- **Exercices à réaliser**:
a – Selon le texte à lire, quelle longueur doit avoir le commentaire que l'on se propose de rédiger sur le poème ?
b – Dans le texte à lire, reformulez de manière plus concise le paragraphe commençant par « Je n'oublie pas les risques », en conservant ses idées essentielles.
c – Recopiez mot pour mot, dans le texte à lire, tout le passage allant de « Je n’oublie pas » jusqu'à « de son vouloir-dire. ».

- **Texte à lire**:
Je n’oublie pas les risques que l’on prend à faire l’« explication de texte » d’une partition aussi musicale : réduire sa portée à l’énoncé d’un signifié, croire pouvoir célébrer une composition en la décomposant… alors que l’interprète devrait seulement se mettre à l’unisson, épouser le rythme, magnifier une vision, et chanter avec le poète la mélodie de son vouloir-dire.
Quoi qu’il en soit, essayons-nous à un court commentaire de 5/6 pages en bonne et due forme de ce poème, en commençant par le relire :
Voici venir les temps où vibrant sur sa tige
Chaque fleur s’évapore ainsi qu’un encensoir ;
Les sons et les parfums tournent dans l’air du soir ;
Valse mélancolique et langoureux vertige !
Chaque fleur s’évapore ainsi qu’un encensoir ;
Le violon frémit comme un cœur qu’on afflige ;
Valse mélancolique et langoureux vertige !

- **Données fournies**:
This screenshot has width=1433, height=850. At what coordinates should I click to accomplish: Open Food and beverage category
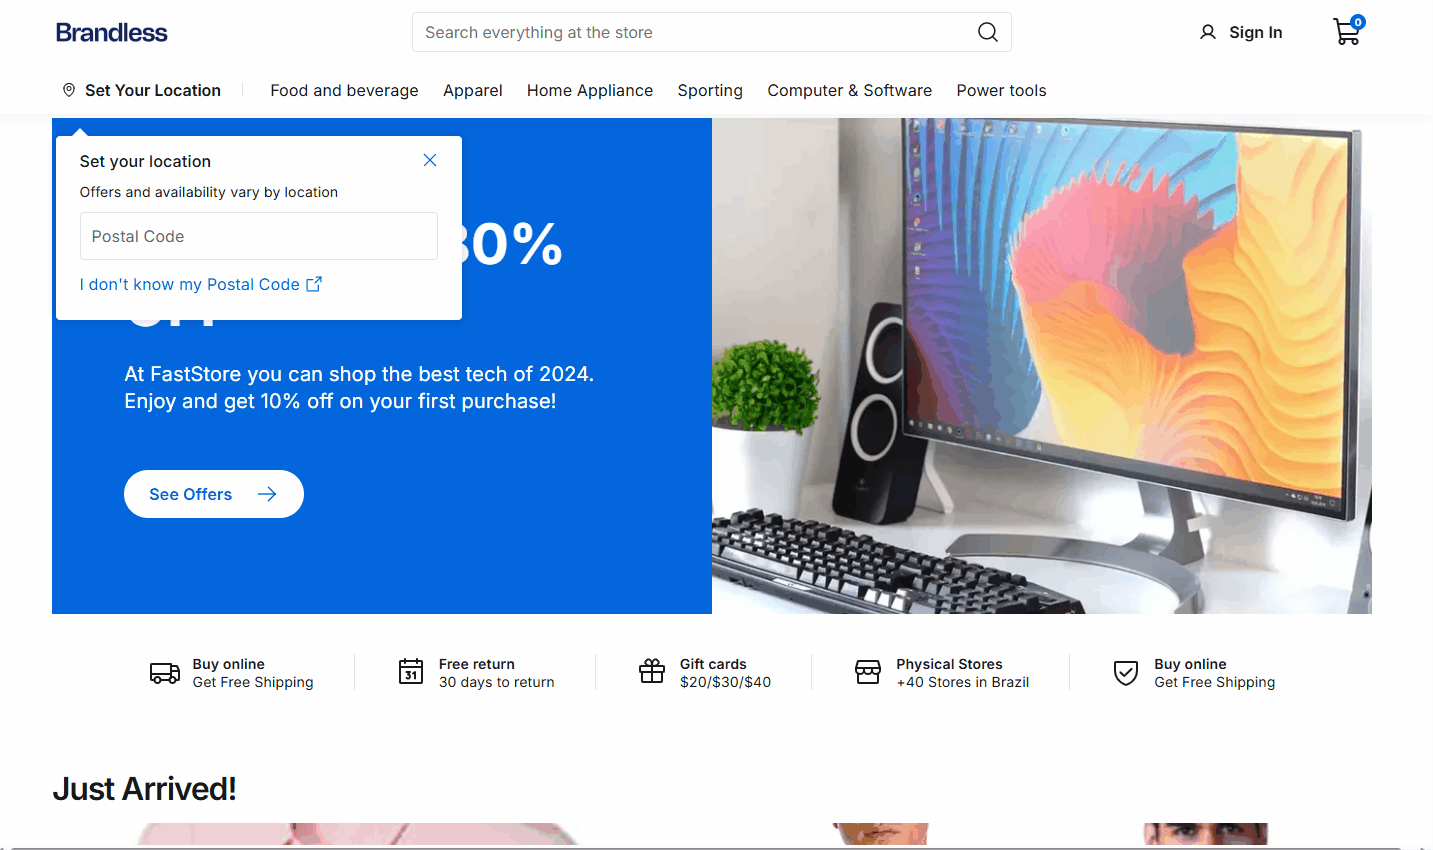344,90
* * *
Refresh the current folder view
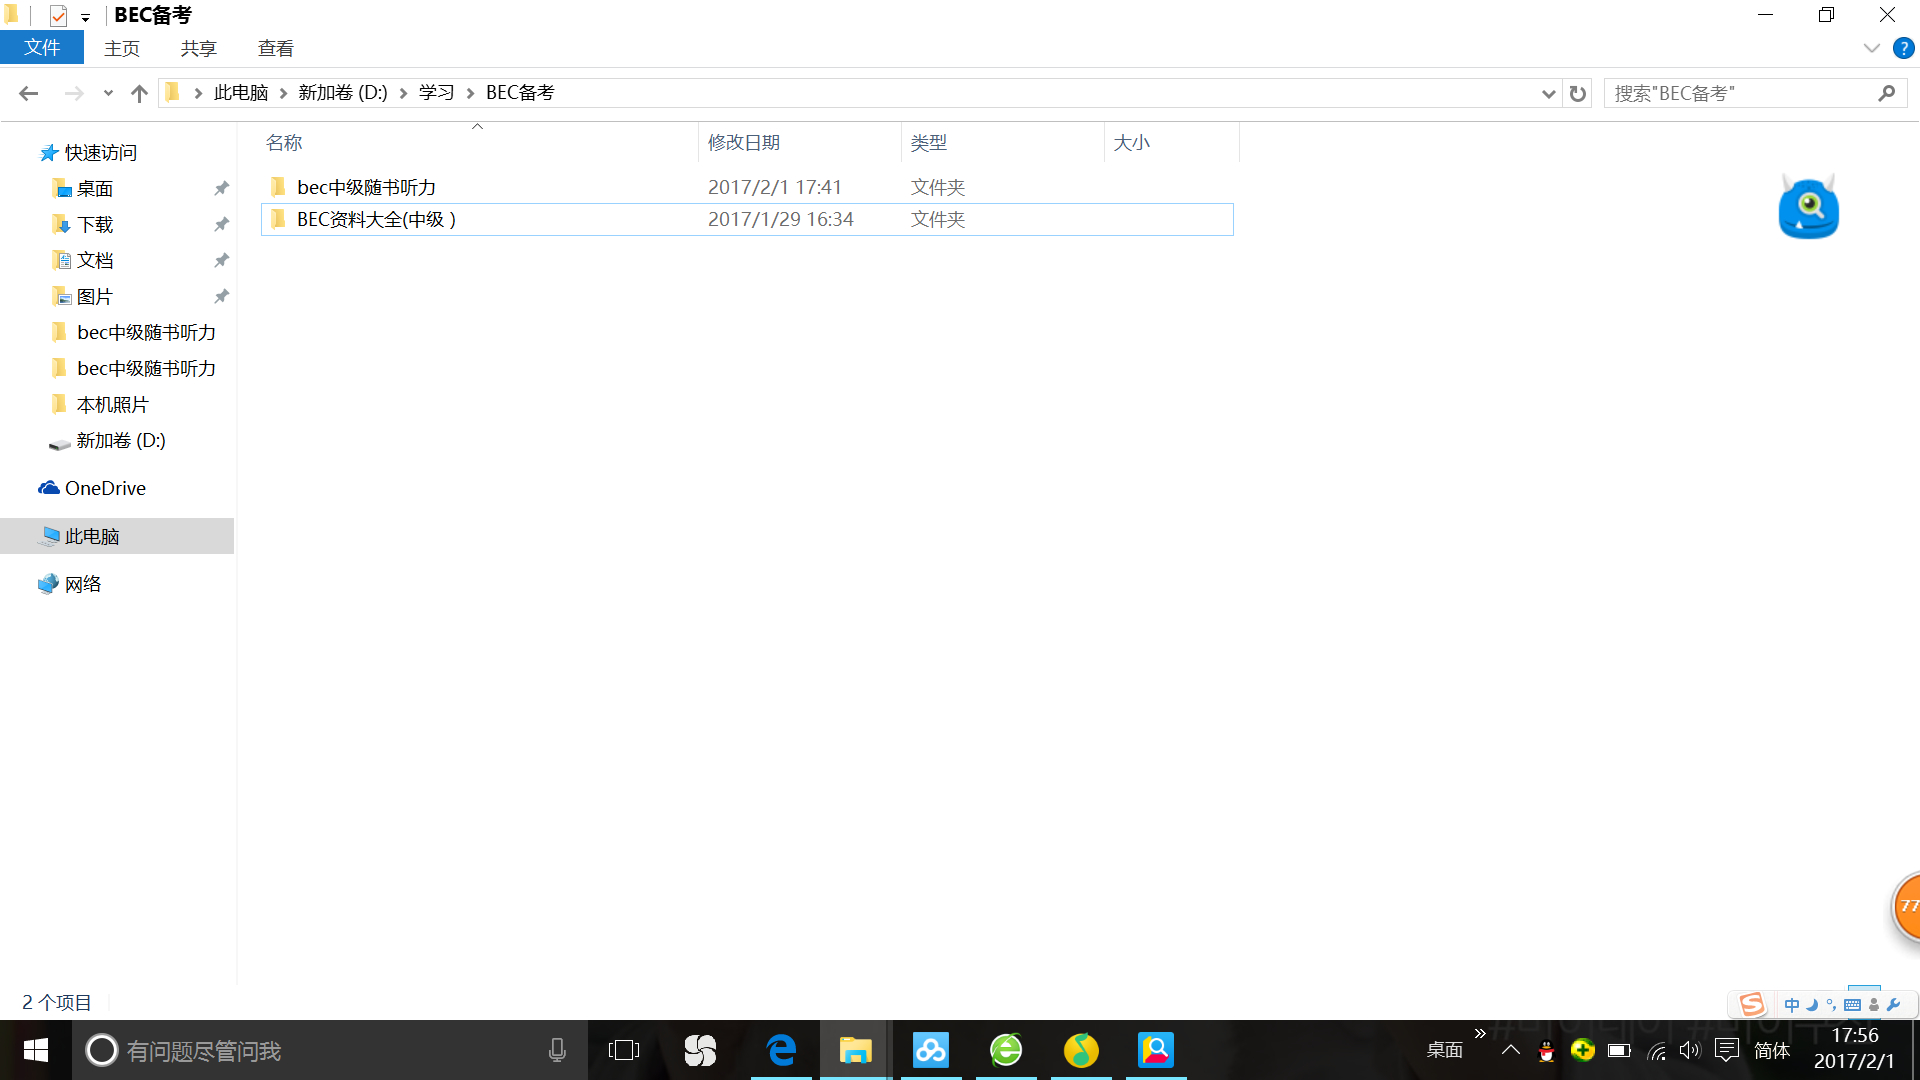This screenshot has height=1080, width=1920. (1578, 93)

- **Les résultats**:
a – Un court commentaire de 5 à 6 pages.

b – Expliquer une partition aussi musicale comporte des risques : la réduire à un simple signifié, ou croire la célébrer en la décomposant. L'interprète devrait plutôt se mettre à l'unisson, épouser son rythme, magnifier sa vision et chanter avec le poète la mélodie de son vouloir-dire.

c –
Je n’oublie pas les risques que l’on prend à faire l’« explication de texte » d’une partition aussi musicale : réduire sa portée à l’énoncé d’un signifié, croire pouvoir célébrer une composition en la décomposant… alors que l’interprète devrait seulement se mettre à l’unisson, épouser le rythme, magnifier une vision, et chanter avec le poète la mélodie de son vouloir-dire.